● What the task requires
In the entries that follow, locate the line with "You are a computer-use", then restate that line and all later lines exactly as they appear, leaving pictures out.

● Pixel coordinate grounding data
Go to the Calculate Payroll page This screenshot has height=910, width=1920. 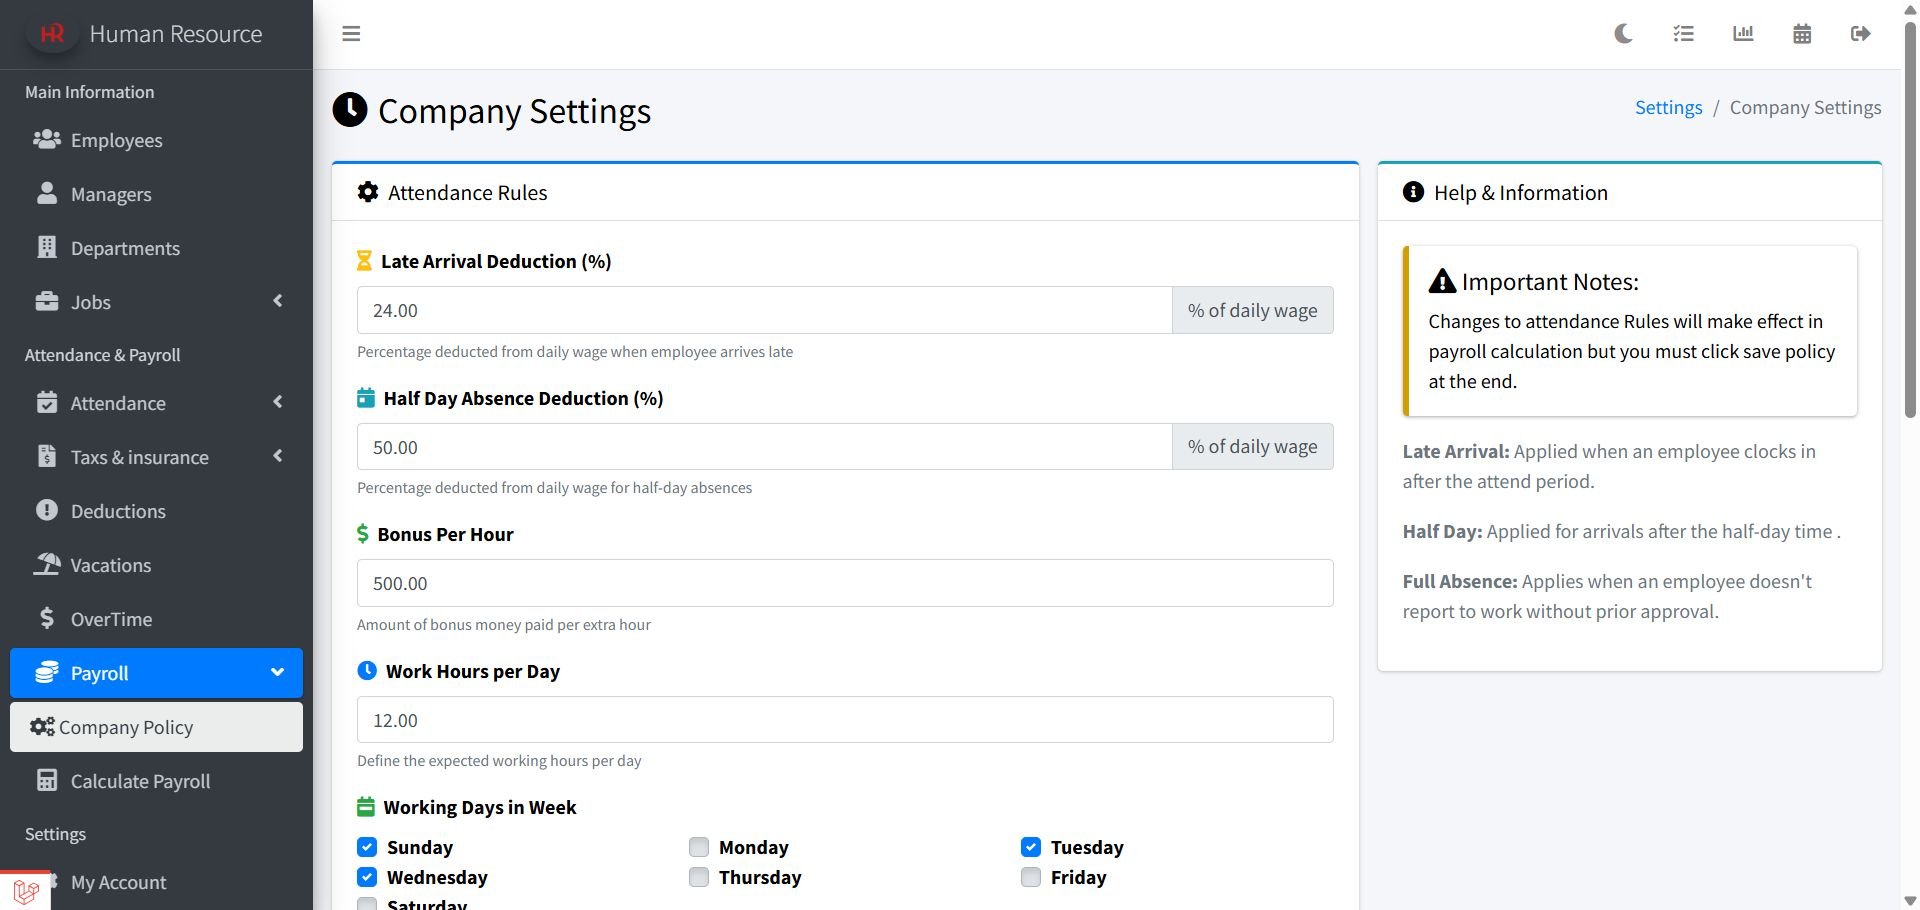[140, 781]
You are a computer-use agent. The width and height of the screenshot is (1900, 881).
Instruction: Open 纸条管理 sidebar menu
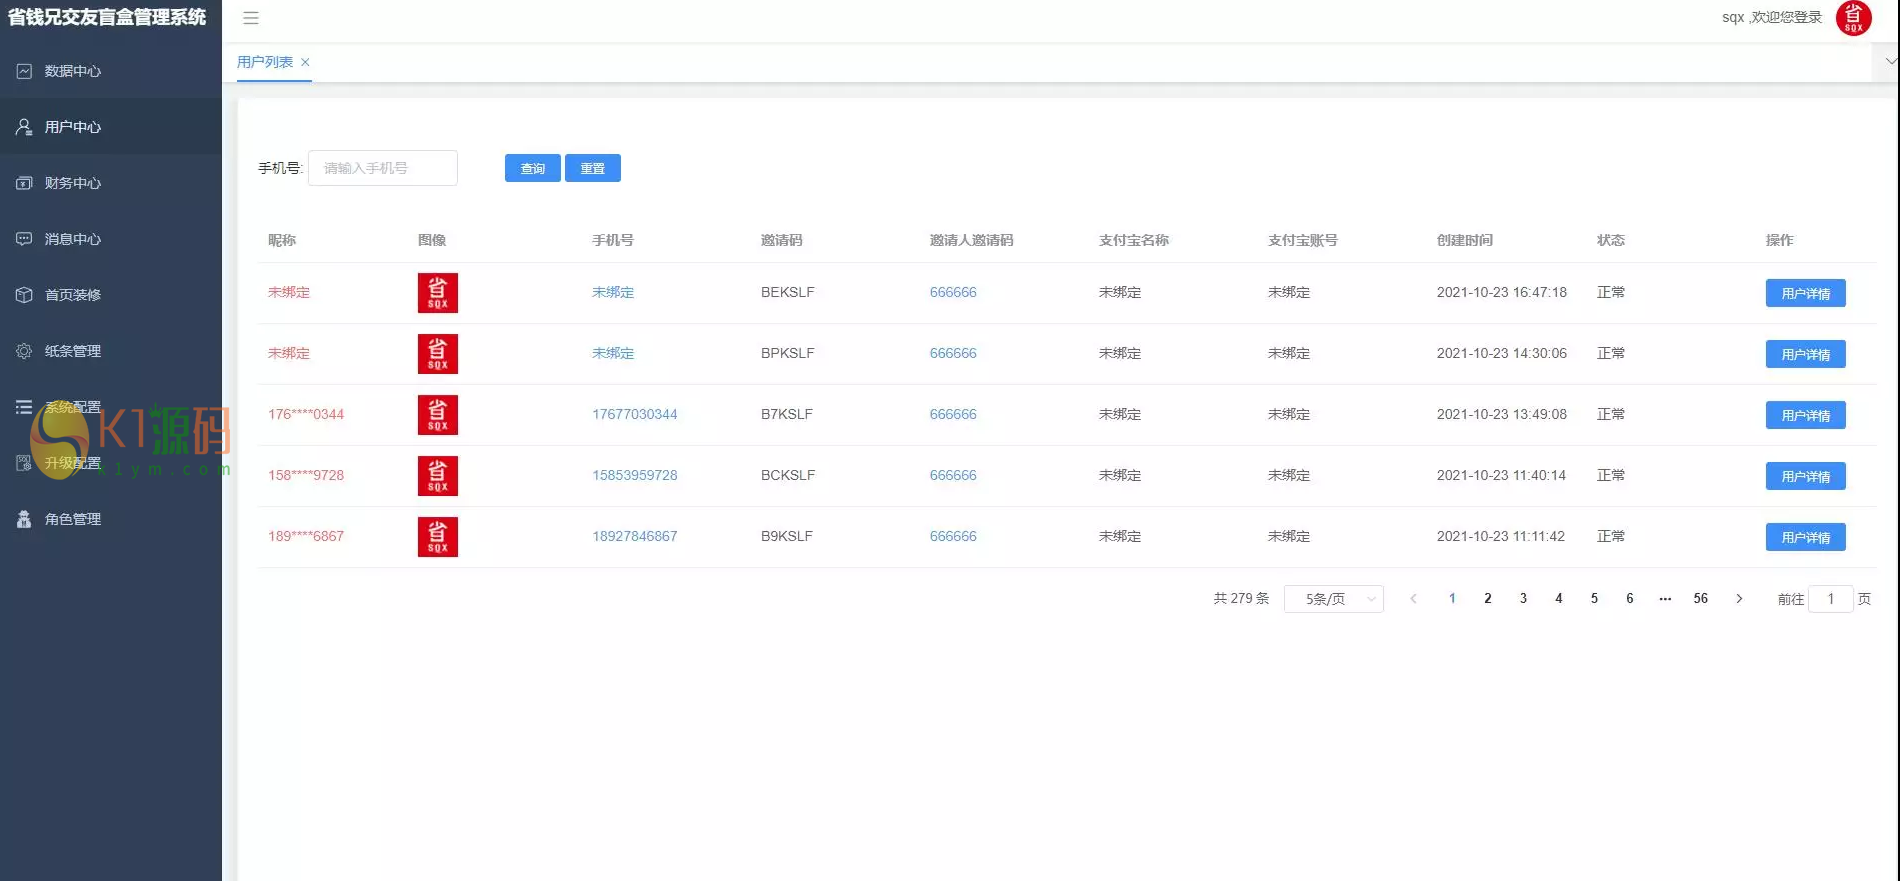pyautogui.click(x=72, y=351)
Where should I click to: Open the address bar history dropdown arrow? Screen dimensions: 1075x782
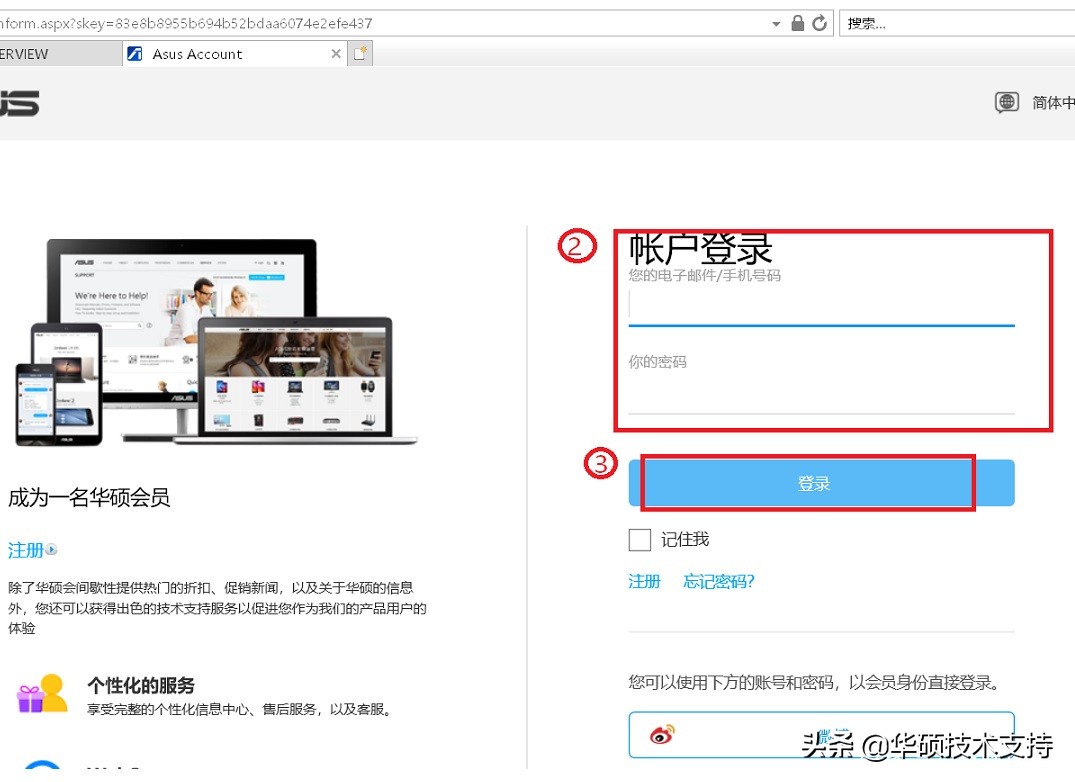click(776, 21)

● Response to this task
You are a computer-use agent. The width and height of the screenshot is (1900, 881).
Instruction: Open 纸条管理 sidebar menu
pyautogui.click(x=72, y=351)
Where should I click to: Open the address bar history dropdown arrow? Screen dimensions: 1075x782
click(776, 21)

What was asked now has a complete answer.